Makale:
....

Artık, Türkiye'de neler oluyor, diye sormak bile abesle iştigal halini aldı.
Siyasetteki ilkesizlik, kimi medyadaki basın ahlakı yoksunluğu, aydınımızdaki "manda marazı" devam ettiği sürece, ülkemizde her an herşey olabilir.
MHP lideri Devlet Bahçeli'nin özellikle son dönemlerdeki "politik profil"ine toplum hayret ediyor.
AB'ye teşne Bahçeli, seçim sandığını "AB'cilerin tabutu" gibi görmeye başlayınca, tabanın "gazını almak" için güya AB'ye aykırı çıkışlar yapıyor. Bu arada koalisyon takasını sarsmayan "ağır devlet adamlığı" rolünü elden bırakmamak için ortaklarına da "mavi AB boncuğu" dağıtıyor.

....

Sağlanan Veriler:

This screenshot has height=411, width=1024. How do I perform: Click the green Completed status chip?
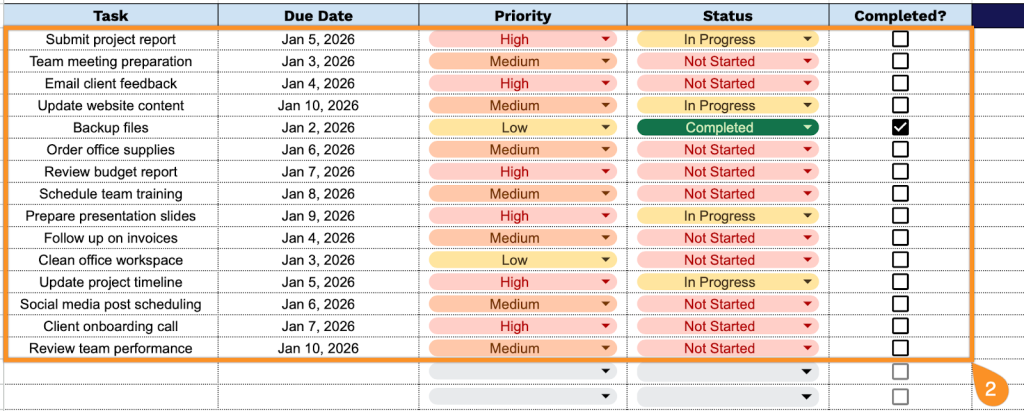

....

Görev Tanımı: Makaleye göre Devlet Bahçeli seçim sandığını nasıl görmeye başlamış?

Görev Yanıtı: Seçim sandığını "AB'cilerin tabutu" gibi görmeye başlamış.